Advanced dancers are invited to take advantage of this unique opportunity for exposure to the Taylor movement vocabulary and to work with one of the highly acclaimed company dancers. A limited number of observers are welcome at the class as well. (In addition, a free Open Educational Rehearsal will take place at 3:30 p.m. on Saturday, Feb. 11 in the Hill Performance Hall.)
• Paul Taylor Dance Company Feb. 11
8 p.m. in the Hill Performance Hall. Tickets are $42-$60.
This return engagement marks the company’s eighth appearance at the Eisemann Center, an ongoing relationship that has resulted in the hosting of three world premieres and the filming of a documentary. Featured on the program is the world premiere of “Continuum,” a new work by Taylor alumna Lila York. Also on the program are two works from the Taylor repertoire, “Book of Beasts” and “Cascade.”
• Happy Feet Dance School Feb. 12
6:30 p.m. in the Hill Performance Hall. Tickets are $10-$20.
Celebrate the Chinese New Year and the beauty of Chinese culture through the art of traditional Chinese dance, at Happy Feet Dance School’s 5th annual performance. More than 200 performers will take the stage plus special guest opera singer, Di Lu.
• “Disenchanted!” Feb. 16-19
Thursday-Saturday at 8 p.m. in the Bank of America Theatre, with 2 p.m. matinees Saturday and Sunday. Tickets are $50.
Forget the princesses you think you know—–Snow White and other original storybook heroines have come back to life to set the record straight in this hilariously subversive, not-for-the-kiddies musical.
Unless otherwise noted, tickets to Eisemann Center events are available at the Eisemann Center Ticket Office, 972-744-4650 and at www.eisemanncenter.com.
At UT Dallas:
• “Miss Julie” through Feb. 18
Thursdays-Saturdays at 8 p.m. in the University Theatre.
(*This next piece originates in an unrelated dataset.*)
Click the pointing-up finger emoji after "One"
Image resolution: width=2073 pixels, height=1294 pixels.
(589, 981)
Admission is free on Thursdays; Friday-Saturday $15.
This 19th century naturalistic work follows the title character through a midsummer’s eve on the estate of a Swedish count. Written by August Strindberg, the play explores themes of life and death, Darwinism and class.
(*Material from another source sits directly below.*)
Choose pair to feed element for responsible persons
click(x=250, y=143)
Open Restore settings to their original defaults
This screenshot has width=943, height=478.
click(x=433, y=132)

For more information and to purchase tickets online, click here.
• Amernet Quartet Feb. 11
8 p.m. in the Jonsson Performance Hall. Tickets are $15.
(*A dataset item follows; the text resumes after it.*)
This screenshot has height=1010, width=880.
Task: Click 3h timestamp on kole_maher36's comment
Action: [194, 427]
Recognized as one of today’s world-class string ensembles, the Amernet Quartet will perform “String Quartet in D Minor, Op.34” by Antonin Dvorák and two compositions by UT Dallas Chair of Art & Aesthetic Studies, Robert Xavier Rodríguez: “Meta 4” and “Above All Women: Four Images of Gustav Klimt.” For tickets and information, click here.
• Free Lecture Feb. 12: “Rescue Impossible: Doors Closed for the Jews 1938-1945”
2 p.m. in the Jonsson Performance Hall. Admission is free.
UT Dallas professor Dr. Zsuzsanna Ozsváth will speak on “Rescue Impossible: Doors Closed for the Jews 1938-1945” as part of the Ackerman Center for Holocaust Studies’ Spring Professor Lecture Series, “Begging for a Homeland.” A small reception in the Ackerman Center follows the lecture. For more information, click here.
• Cinematique: “Moonlight” Feb. 15
7 p.m. in the Jonsson Performance Hall. Admission is free.
See this Oscar-nominated film and winner of the Golden Globe for Best Picture-Drama that chronicles the life of a young black man from childhood to adulthood, as he struggles to find his place in the world while growing up in a rough neighborhood of Miami. After the film, stay for a post-film discussion and Q&A featuring guest speaker Harold Steward, Manager of the South Dallas Cultural Center. For more information, click here.
AIR Time Free Movie and Discussion Feb. 15: “The Notebook” and “Letter Writing as Art in the Digital Age”
Arts Incubator of Richardson’s free series, AIR Time, which pairs a movie with a pre-show interview and discussion, continues season seven Wednesday, Feb. 15 at Alamo Drafthouse Richardson with the 2004 romantic drama, “The Notebook.”
The hit screen adaptation of a Nicholas Sparks novel features characters Allie (Rachel McAdams) and Noah (Ryan Gosling) and the role 365 letters played in their love story. It will be shown at 7:45 p.m. with a pre-show discussion at 7 p.m. with Dr. Dallie Clark, Lebrecht Endowed Chair for Scholarly and Civic Engagement at Collin College. Dr. Clark has a passion for the handwritten letter and has devoted much of her work to sharing with others how writing a letter and embellishing it, whether with drawings or added material, creates a special experience for the recipient as well as the one who penned it. She is the curator of an interactive exhibit currently on display at Collin College featuring artful, handwritten letters and various forms of art inspired by letter writing.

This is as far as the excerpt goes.